This thing sucks in so many ways, and yet, in so many other ways, it brings new meaning to my life. Before, I got acclimatized to having everything made easy for me as I didn’t even understand. The simple acts of walking, opening doors, going up and down stairs, carrying a mug of coffee over to the couch – no problem, but I also felt like I wasn’t working much toward anything substantial.
Now, learning how to navigate the world on two arms and a leg, I get a sad-happy satisfaction from going through life. A major accomplishment is being able to crutch home for 650m. Normally, it’d take me only four or five minutes; now – and I’ve only done it once (so far!) I had to stop about six times, but by golly, I made it home without cabbing it.
Lisa, I completely agree with you about the body not meant to be this sedentary.
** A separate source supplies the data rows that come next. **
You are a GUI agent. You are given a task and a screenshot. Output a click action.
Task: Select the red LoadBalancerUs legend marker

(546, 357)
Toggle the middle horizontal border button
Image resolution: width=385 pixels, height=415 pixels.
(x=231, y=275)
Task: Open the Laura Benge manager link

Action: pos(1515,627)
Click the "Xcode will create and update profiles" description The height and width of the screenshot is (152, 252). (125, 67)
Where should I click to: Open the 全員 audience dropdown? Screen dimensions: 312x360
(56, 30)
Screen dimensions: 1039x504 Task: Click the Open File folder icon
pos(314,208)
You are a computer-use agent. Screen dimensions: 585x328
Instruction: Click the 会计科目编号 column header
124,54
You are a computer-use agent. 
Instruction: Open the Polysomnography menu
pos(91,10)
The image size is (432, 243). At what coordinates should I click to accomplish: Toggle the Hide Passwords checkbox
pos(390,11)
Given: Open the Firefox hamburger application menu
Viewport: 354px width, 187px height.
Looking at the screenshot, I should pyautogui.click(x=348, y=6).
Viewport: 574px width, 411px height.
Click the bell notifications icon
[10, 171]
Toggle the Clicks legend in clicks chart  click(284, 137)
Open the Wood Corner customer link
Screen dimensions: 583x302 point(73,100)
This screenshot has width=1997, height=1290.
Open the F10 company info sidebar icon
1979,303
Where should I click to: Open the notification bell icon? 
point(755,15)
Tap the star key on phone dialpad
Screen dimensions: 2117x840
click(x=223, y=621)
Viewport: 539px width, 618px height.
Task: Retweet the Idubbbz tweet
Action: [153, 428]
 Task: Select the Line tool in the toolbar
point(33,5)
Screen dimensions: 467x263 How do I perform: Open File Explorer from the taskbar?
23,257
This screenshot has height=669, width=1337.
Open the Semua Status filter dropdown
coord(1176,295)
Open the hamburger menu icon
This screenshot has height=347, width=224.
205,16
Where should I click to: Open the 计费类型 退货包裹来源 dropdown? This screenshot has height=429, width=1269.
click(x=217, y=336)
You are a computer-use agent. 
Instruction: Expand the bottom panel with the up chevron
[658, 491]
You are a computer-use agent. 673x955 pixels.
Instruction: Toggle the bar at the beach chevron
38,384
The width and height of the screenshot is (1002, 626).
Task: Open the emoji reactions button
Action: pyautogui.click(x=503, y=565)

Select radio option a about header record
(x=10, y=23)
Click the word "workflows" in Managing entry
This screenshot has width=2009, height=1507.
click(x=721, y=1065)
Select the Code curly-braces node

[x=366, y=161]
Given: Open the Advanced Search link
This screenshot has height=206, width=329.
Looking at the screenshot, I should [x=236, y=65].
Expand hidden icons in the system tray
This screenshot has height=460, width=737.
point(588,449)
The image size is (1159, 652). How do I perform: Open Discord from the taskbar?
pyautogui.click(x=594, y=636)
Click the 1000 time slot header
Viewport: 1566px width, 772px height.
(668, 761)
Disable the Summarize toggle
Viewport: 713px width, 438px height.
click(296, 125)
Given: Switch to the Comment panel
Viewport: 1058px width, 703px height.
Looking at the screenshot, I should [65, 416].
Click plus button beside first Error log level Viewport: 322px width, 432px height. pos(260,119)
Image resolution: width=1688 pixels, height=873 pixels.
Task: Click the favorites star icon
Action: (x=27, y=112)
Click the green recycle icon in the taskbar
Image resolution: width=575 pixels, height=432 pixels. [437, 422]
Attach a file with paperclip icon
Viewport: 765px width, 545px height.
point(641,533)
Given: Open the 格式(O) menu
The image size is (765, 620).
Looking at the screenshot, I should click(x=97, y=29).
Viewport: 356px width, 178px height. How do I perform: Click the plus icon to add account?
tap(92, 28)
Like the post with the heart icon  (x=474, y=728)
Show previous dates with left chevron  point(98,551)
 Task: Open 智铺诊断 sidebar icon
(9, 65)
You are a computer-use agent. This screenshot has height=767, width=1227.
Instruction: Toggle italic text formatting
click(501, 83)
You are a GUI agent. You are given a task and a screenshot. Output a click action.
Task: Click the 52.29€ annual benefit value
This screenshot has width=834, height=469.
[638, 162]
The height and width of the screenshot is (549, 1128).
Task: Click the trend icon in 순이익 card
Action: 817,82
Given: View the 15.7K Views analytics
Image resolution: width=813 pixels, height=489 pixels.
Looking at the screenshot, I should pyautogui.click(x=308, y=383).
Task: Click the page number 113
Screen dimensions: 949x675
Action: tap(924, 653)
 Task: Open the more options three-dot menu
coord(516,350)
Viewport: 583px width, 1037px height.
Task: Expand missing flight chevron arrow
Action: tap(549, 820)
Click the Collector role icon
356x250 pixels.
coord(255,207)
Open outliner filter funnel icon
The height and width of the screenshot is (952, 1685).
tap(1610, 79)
I’m shocked at how out of shape I was before and am only noticing it now because I’m without one leg.
My bad habit is smoking, and I know it’s one of the worst things I can do for myself, TPF or not. But one of the great things is every time I go outside, it gives me an excuse to stretch out my bad leg and work on my flexibility. I’m so determined that nobody will wash my foot and put a sock and shoe on it, I keep stretching my hamstrings so I can reach my hand far past my toes. And getting into and out of the chair when I go out is another way for me to keep my quads as strong as can be, given the circumstances.
But I still hate this and I wish it never happened.